Любая вещь – это повод к исследованию. Пока смотришь на неё в витрине – у тебя одни впечатления, когда держишь в руках – совсем другие. Возникают вопросы, понимание, эмоции.
– Планируете ли создать полноценный музей?
– Частная выставка и музей уже был, существовал более 20 лет в редакции газеты «Новое поколение». Сейчас часть моей коллекции будет выставляться в Центральном французском доме, в его цокольном музее. На данный момент там идёт реконструкция. Конкуренция выставочных артефактов там высокая. Если в моей коллекции вещам по 100 и 80 лет, то там представлены артефакты тысячелетней давности. Сейчас решается вопрос с моей коллекцией – что и как выставлять: на постоянной основе или под конкретные события.
– Насколько сегодня доступно коллекционирование исторических вещей? Это сложно?
– Сложно – да. Потому что коллекционирование, особенно историческое, в первую очередь требует знаний и увлечённости. Это не та история, когда ты зашёл в магазин, купил – и тебе всё объяснили, дали гарантию, а если что-то не так – вернули деньги. Здесь всё иначе.
Коллекционирование – это, прежде всего, понимание предмета. На первом месте – знания, на втором – уже деньги.

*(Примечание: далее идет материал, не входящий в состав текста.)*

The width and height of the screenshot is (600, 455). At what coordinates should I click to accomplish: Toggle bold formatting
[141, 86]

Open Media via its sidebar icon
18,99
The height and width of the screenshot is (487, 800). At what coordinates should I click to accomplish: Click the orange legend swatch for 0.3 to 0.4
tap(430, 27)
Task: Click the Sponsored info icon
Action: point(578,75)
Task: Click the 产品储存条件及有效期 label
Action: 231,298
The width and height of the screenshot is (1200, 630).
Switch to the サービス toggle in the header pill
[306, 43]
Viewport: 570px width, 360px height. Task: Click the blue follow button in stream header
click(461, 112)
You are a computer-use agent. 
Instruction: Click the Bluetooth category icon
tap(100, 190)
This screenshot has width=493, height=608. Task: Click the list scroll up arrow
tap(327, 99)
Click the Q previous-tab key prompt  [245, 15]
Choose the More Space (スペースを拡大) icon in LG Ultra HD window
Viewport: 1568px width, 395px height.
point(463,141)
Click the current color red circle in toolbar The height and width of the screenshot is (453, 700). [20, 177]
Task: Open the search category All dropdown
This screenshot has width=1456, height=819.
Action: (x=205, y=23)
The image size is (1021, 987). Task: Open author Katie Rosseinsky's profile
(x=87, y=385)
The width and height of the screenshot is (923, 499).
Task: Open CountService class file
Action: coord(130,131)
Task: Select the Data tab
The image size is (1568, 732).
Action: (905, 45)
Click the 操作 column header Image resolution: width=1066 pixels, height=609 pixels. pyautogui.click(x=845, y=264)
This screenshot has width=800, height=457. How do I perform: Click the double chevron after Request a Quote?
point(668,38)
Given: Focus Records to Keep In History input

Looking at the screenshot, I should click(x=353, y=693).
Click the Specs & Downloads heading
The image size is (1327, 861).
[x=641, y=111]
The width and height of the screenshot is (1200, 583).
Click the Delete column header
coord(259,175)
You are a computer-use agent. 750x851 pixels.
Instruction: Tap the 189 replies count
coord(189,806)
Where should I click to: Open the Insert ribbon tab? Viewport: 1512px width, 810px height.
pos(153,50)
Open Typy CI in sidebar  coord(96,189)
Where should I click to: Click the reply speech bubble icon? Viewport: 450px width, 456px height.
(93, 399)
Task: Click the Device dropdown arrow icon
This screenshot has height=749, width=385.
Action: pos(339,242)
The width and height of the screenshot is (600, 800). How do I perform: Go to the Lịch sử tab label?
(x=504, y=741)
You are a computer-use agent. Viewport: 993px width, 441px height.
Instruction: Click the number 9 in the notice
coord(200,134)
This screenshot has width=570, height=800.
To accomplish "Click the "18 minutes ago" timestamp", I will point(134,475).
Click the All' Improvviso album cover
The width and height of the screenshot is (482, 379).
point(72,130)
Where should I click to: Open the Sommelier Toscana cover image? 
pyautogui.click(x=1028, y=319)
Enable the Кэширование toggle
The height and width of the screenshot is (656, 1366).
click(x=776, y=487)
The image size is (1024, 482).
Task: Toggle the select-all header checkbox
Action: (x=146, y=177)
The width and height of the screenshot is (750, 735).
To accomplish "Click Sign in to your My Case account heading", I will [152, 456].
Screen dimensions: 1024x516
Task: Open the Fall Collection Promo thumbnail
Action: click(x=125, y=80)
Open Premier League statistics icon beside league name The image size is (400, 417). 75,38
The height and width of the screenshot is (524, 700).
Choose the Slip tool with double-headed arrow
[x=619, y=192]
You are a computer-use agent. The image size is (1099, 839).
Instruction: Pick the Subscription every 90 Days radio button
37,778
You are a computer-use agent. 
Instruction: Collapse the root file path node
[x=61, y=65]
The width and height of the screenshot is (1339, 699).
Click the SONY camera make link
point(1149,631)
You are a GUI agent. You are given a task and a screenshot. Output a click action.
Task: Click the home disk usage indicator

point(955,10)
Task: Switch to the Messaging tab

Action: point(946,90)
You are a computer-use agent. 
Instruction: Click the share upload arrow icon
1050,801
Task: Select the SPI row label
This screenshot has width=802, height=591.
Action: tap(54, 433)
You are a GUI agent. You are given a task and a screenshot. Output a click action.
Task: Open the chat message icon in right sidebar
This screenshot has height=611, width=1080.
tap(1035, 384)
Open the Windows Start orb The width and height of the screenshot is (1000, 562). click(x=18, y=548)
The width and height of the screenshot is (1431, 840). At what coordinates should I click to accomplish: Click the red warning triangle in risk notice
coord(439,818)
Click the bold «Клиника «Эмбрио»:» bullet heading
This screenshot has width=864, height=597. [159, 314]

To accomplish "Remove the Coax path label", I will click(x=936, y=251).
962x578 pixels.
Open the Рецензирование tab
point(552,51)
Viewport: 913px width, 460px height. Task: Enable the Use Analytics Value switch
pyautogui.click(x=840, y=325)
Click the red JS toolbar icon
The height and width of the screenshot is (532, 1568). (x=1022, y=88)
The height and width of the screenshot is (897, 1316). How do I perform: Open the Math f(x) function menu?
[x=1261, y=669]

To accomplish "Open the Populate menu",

Потому что без знаний легко ошибиться, купить подделку или просто не понять ценности вещи.
Насколько это дорого? Тут всё зависит от того, что именно ты собираешь. Кто-то увлекается марками – многие из них даже времён войны выпускались огромными тиражами, и стоят сегодня совсем недорого.
То же самое с монетами. Да, есть дорогие экземпляры, но большинство вполне доступны – за сотни тенге.
Книги, открытки, издания времён войны – они тоже могут стоить совсем недорого. Например, у меня есть четырёхтомник «Война и мир», изданный уже после начала Великой Отечественной. Казалось бы, страна воюет, тяжелейшее время, но при этом выходят такие книги. Это удивительно и трогательно. И стоит такой комплект совсем немного.
Коллекцию можно собрать на любой кошелёк. Хочешь тратить тысячу тенге в месяц – будет коллекция. Пять тысяч – будет больше. А если ты при этом учишься, читаешь, интересуешься – твоя коллекция может оказаться куда интереснее и ценнее, чем у людей, которые просто тратят на это больше денег, но без души.
Конечно, есть коллекционеры – те, кто не считает расходов и покупает всё подряд. У них это уже не увлечение, а страсть. Но в норме всё же человек понимает, сколько он может позволить себе потратить, и увлекается в этих рамках.
Из этого вытекает главный совет начинающим: прежде чем тратить деньги – изучите предмет. Чем лучше вы в нём разберётесь, тем выше шанс приобрести не просто вещь, а вещь с историей, вещь настоящую, интересную и даже ликвидную, которую можно будет продать позже по той же цене или даже дороже, потому что количество таких вещей не увеличивается, а уменьшается.
Для кого-то коллекционирование – это инвестиция. Для меня – нет. Потому что, чтобы инвестировать, нужен капитал. А у меня – увлечение. Оно даёт знания, радость, ощущение сопричастности. Одна информация цепляет за собой другую, и в итоге начинаешь видеть картину мира объёмно, ясно и глубоко. Без этого увлечения я бы и мир воспринимал иначе – более поверхностно.